• Tasks to perform
(1) Translate this sentence from the passage on Hypsopygia postflava below into Spanish: "The adult moth lays her eggs on the wasp nest."
(2) List every place that the Distribution section of the Hypsopygia postflava passage below names as one where the species has been documented.
(3) According to the Hypsopygia postflava passage below, who described the species, and in what year?

• Passage shown
* * * * * * * * *

Hypsopygia postflava is a species of snout moth in the genus Hypsopygia native to Southeast Asia. It is an obligate parasite of Polistes wasps.

== Description ==
The species was described by George Hampson in 1893 from a specimen collected in Sri Lanka. The moth has no common name in English but is called ウスムラサキシマメイガ in Japanese.

== Distribution ==
Hypsophygia postflava has been documented in India, Thailand, China, Taiwan, Japan, and Sri Lanka.

== Lifecycle ==
Hypsopygia postflava parasitizes the nests of the paper wasps Polistes jokahamae and Polistes olivaceus. The adult moth lays her eggs on the wasp nest. When the nest is undefended, eggs are laid singly or in small clumps on the walls of cells containing wasp pupae. If adult wasps are present to defend the nest, eggs are laid at the base (pedicel) of the nest.

* * * * * * * * *

• Records supplied

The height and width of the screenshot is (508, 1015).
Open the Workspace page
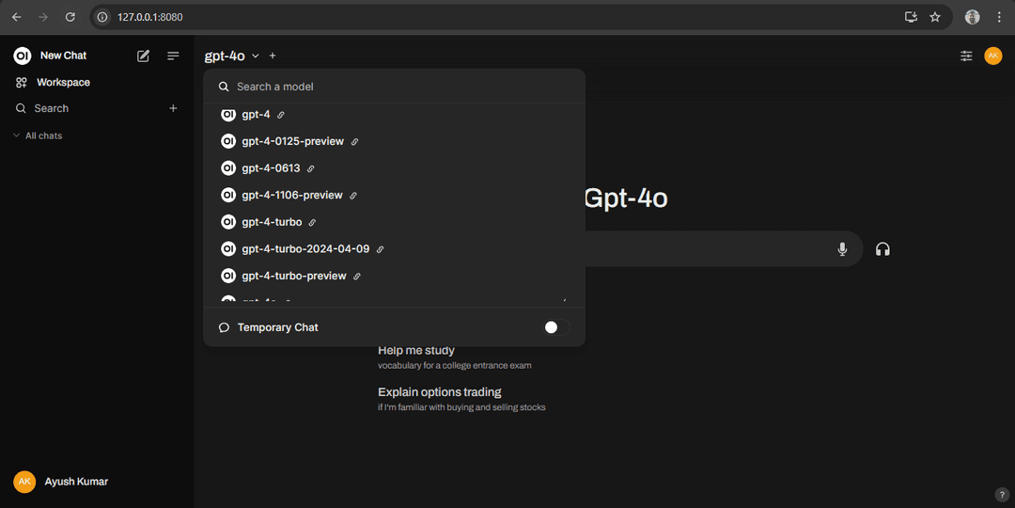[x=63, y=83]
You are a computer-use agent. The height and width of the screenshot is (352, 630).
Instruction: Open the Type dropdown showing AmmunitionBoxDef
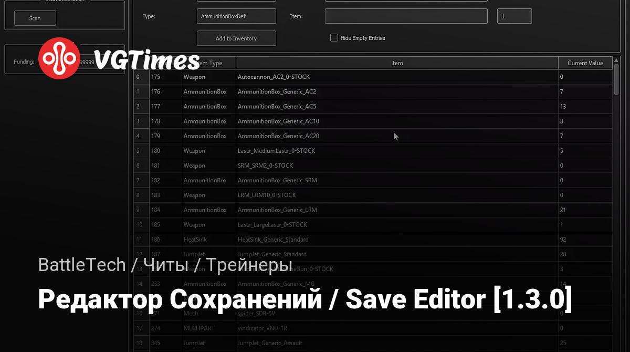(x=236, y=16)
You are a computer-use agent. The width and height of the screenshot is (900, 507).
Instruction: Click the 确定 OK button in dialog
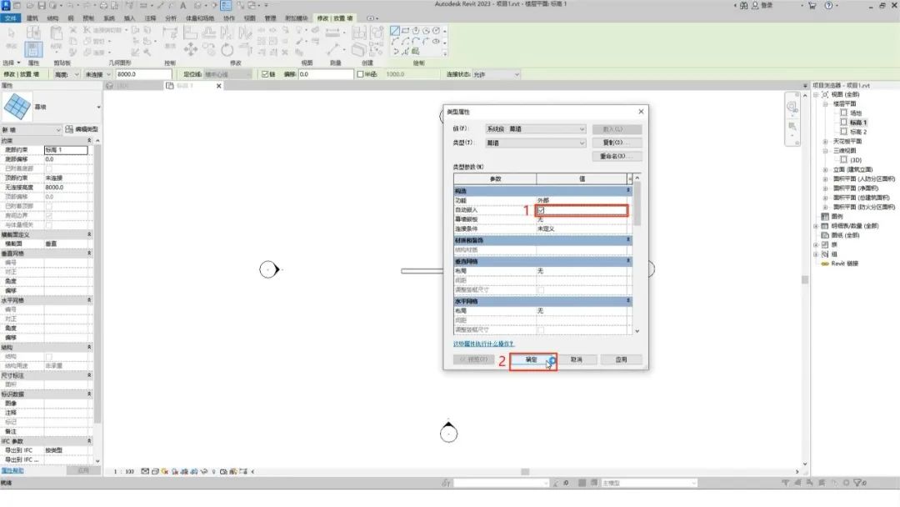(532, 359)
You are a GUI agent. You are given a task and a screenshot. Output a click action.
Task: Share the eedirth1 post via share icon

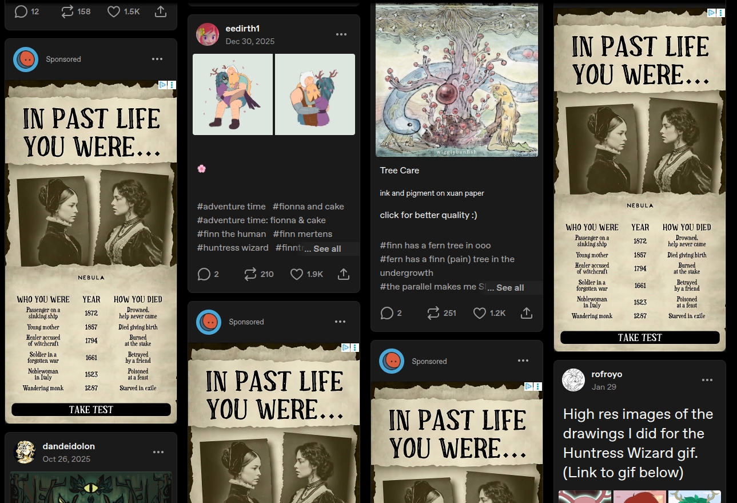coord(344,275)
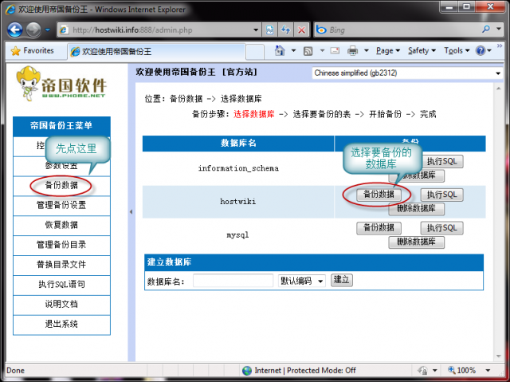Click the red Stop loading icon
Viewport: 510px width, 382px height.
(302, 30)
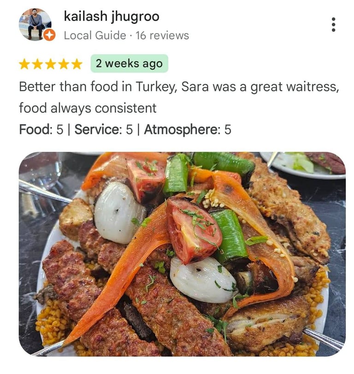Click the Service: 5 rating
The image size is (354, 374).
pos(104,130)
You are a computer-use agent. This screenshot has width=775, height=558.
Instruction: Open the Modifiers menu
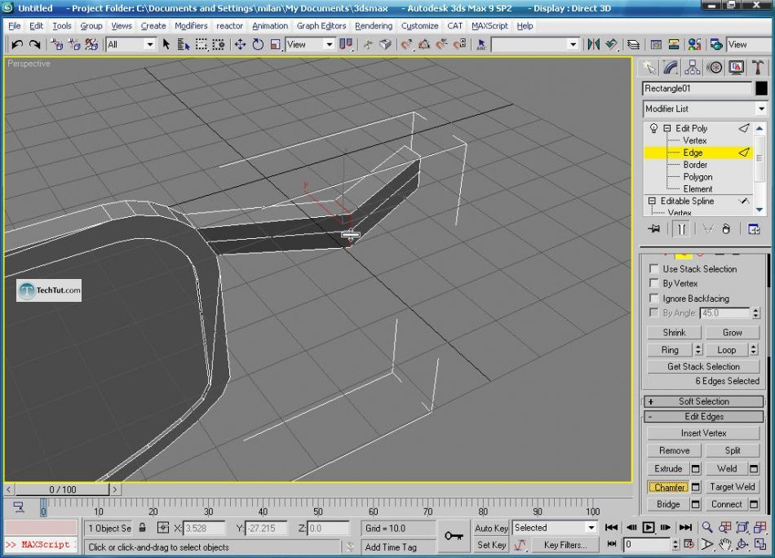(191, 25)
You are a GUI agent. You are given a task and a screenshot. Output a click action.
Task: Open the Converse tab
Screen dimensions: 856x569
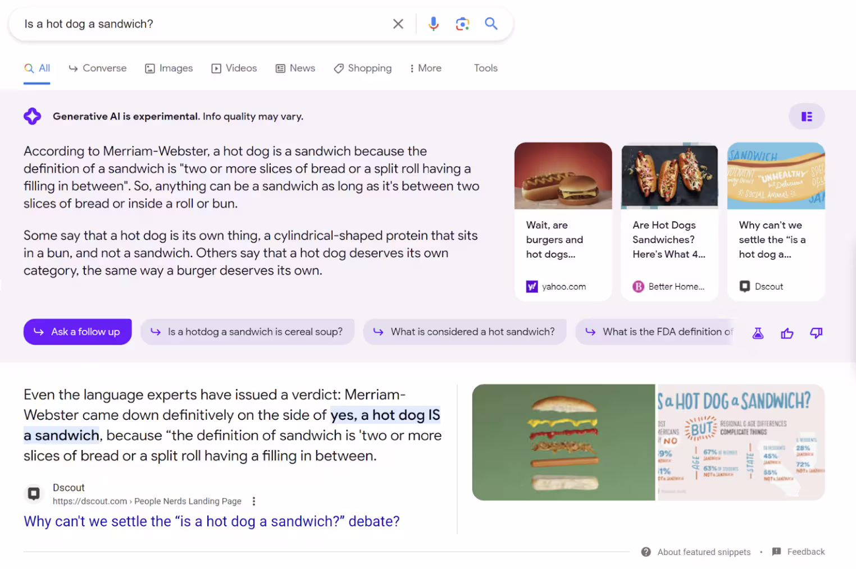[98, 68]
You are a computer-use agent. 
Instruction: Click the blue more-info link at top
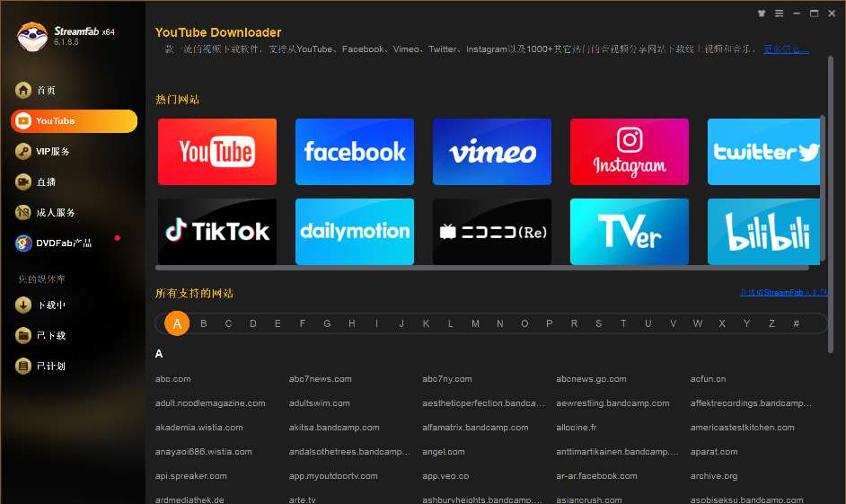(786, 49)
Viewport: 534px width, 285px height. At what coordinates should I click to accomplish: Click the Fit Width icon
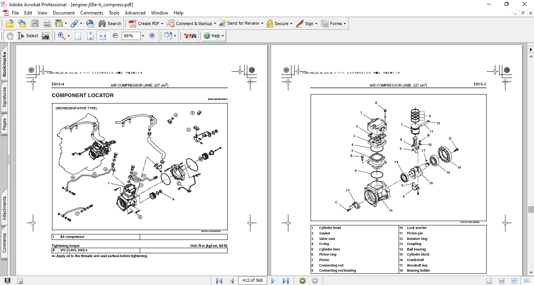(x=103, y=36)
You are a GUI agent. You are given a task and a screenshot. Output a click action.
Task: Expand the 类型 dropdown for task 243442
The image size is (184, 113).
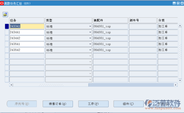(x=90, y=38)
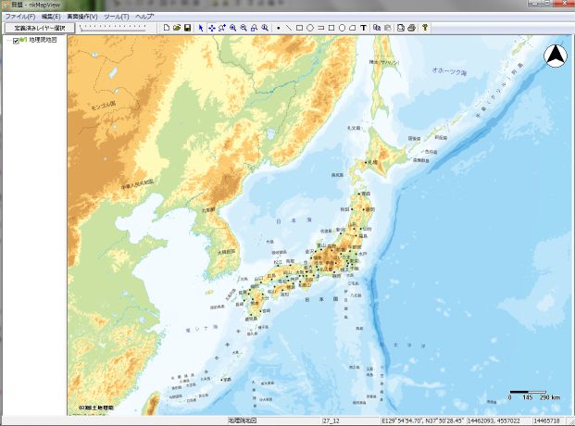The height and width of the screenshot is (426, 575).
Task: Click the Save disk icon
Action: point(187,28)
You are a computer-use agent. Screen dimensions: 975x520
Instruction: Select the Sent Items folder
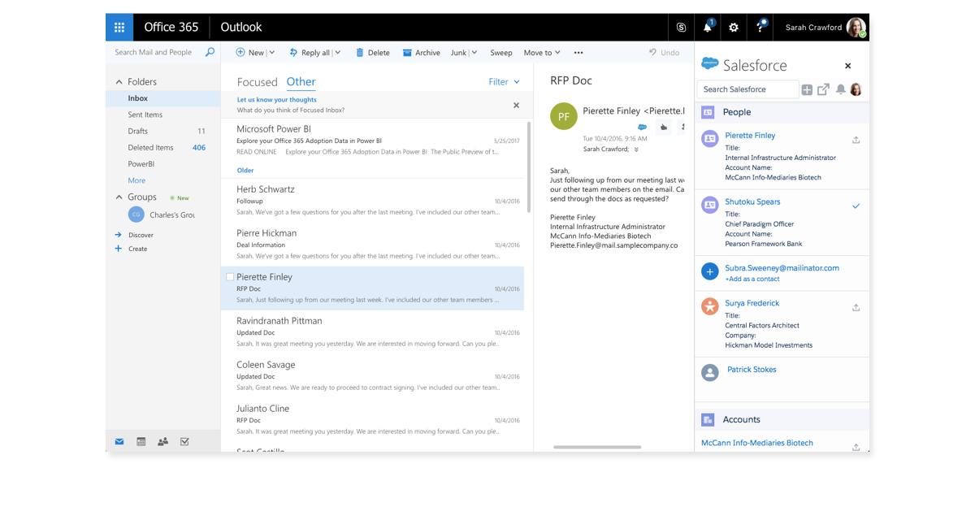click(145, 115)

* * * * * * * * *

• Solutions below
(1) La polilla adulta pone sus huevos en el nido de avispas.

(2) India, Thailand, China, Taiwan, Japan, Sri Lanka

(3) George Hampson described it in 1893.